Execution Engine Stopped

Problem

Jobs cannot be submitted to Semarchy xDM because the Execution Engine has stopped.

The PDE log shows errors like this:

PDE Error log snippet
!ENTRY com.semarchy.mdm.backend 4 0 2018-12-30 00:00:15.876
!MESSAGE Unexpected error during purge (Message reported by logger com.semarchy.mdm.integration.purge.PurgeServiceImpl)
!STACK 0
java.util.concurrent.ExecutionException: java.lang.RuntimeException: org.springframework.jdbc.CannotGetJdbcConnectionException: Failed to obtain JDBC Connection; nested exception is org.apache.tomcat.jdbc.pool.PoolExhaustedException: [pool-428-thread-1] Timeout: Pool empty.

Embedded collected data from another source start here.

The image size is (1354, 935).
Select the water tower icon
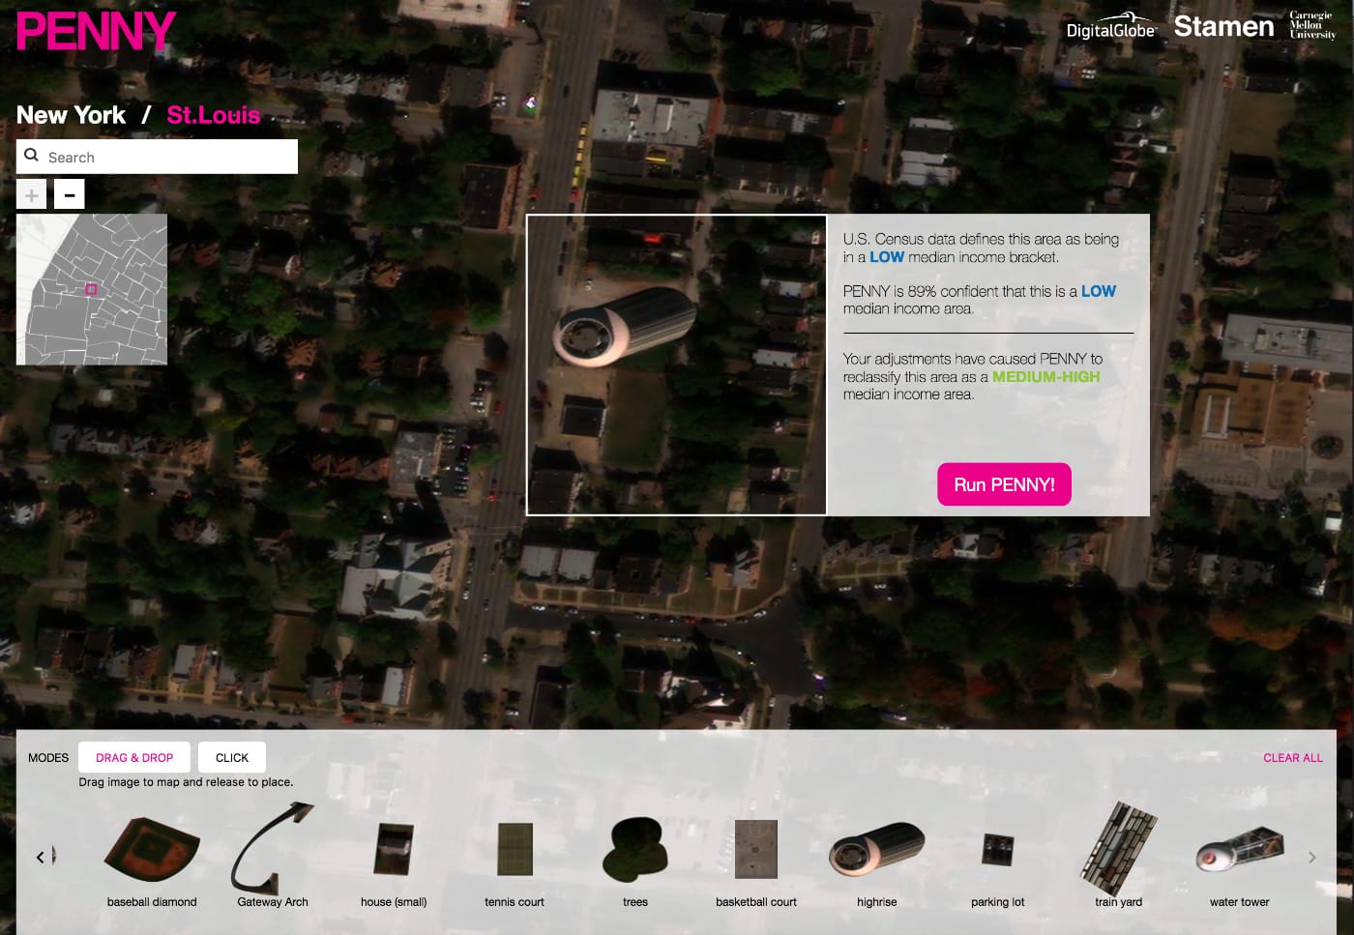point(1239,849)
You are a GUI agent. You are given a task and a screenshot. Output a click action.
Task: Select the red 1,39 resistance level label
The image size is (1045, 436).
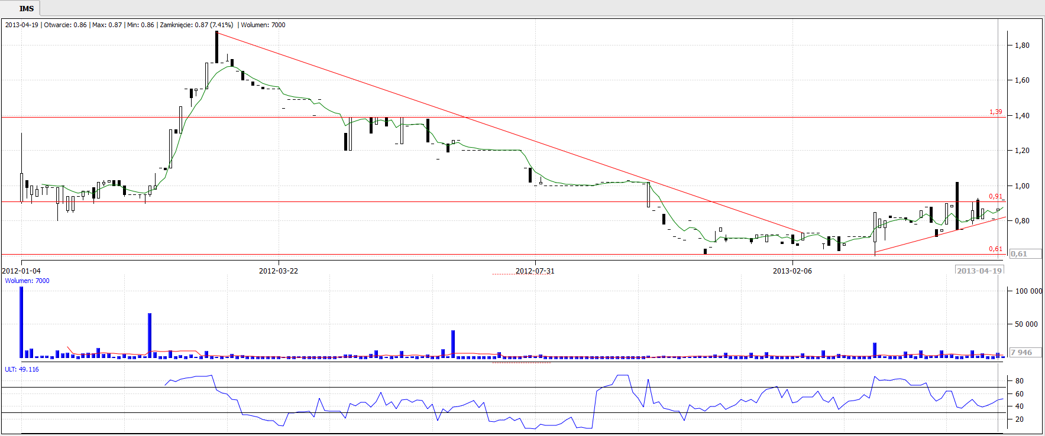(995, 112)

Unable to fetch a connection in 15 seconds, none available[size:8; busy:8; idle:0; lastwait:15000].
at java.util.concurrent.FutureTask.report(FutureTask.java:122)
at java.util.concurrent.FutureTask.get(FutureTask.java:192)
at com.semarchy.mdm.integration.purge.PurgeServiceImpl.purgeDataLocation(PurgeServiceImpl.java:417)
at com.semarchy.mdm.integration.purge.PurgeSchedulerImpl.execute(PurgeSchedulerImpl.java:108)
at com.semarchy.mdm.integration.purge.PurgeSchedulerImpl$SemarchyPurgeJob.execute(PurgeSchedulerImpl.java:170)
at org.quartz.core.JobRunShell.run(JobRunShell.java:202)
at org.quartz.simpl.SimpleThreadPool$WorkerThread.run(SimpleThreadPool.java:573)
Caused by: java.lang.RuntimeException: org.springframework.jdbc.CannotGetJdbcConnectionException: Failed to obtain JDBC Connection; nested exception is org.apache.tomcat.jdbc.pool.PoolExhaustedException: [pool-428-thread-1] Timeout: Pool empty. Unable to fetch a connection in 15 seconds, none available[size:8; busy:8; idle:0; lastwait:15000].
at com.semarchy.platform.engine.core.impl.DefaultStandaloneEngineImpl$SubmitJobDefinition.call(DefaultStandaloneEngineImpl.java:359)
at com.semarchy.platform.engine.core.impl.DefaultStandaloneEngineImpl$SubmitJobDefinition.call(DefaultStandaloneEngineImpl.java:1)
at java.util.concurrent.FutureTask.run(FutureTask.java:266)
at java.util.concurrent.ThreadPoolExecutor.runWorker(ThreadPoolExecutor.java:1149)
at java.util.concurrent.ThreadPoolExecutor$Worker.run(ThreadPoolExecutor.java:624)
at java.lang.Thread.run(Thread.java:748)
Caused by: org.springframework.jdbc.CannotGetJdbcConnectionException: Failed to obtain JDBC Connection; nested exception is org.apache.tomcat.jdbc.pool.PoolExhaustedException: [pool-428-thread-1] Timeout: Pool empty. Unable to fetch a connection in 15 seconds, none available[size:8; busy:8; idle:0; lastwait:15000].
at org.springframework.jdbc.datasource.DataSourceUtils.getConnection(DataSourceUtils.java:81)
at org.springframework.jdbc.core.JdbcTemplate.execute(JdbcTemplate.java:600)
at org.springframework.jdbc.core.JdbcTemplate.query(JdbcTemplate.java:657)
at org.springframework.jdbc.core.JdbcTemplate.query(JdbcTemplate.java:682)
at org.springframework.jdbc.core.JdbcTemplate.query(JdbcTemplate.java:736)
at org.springframework.jdbc.core.namedparam.NamedParameterJdbcTemplate.query(NamedParameterJdbcTemplate.java:211)
at org.springframework.jdbc.core.namedparam.NamedParameterJdbcTemplate.query(NamedParameterJdbcTemplate.java:218)
at com.semarchy.commons.mda.persistence.bulkloader.ObjInstBulkLoader.loadLevelData(ObjInstBulkLoader.java:126)
at com.semarchy.commons.mda.persistence.bulkloader.ObjInstBulkLoader.loadOwnershipTree(ObjInstBulkLoader.java:91)
at com.semarchy.commons.mda.persistence.bulkloader.ObjInstBulkLoader.loadOwnershipTree(ObjInstBulkLoader.java:100)
at com.semarchy.commons.mda.persistence.bulkloader.ObjInstBulkLoader.loadOwnershipTree(ObjInstBulkLoader.java:100)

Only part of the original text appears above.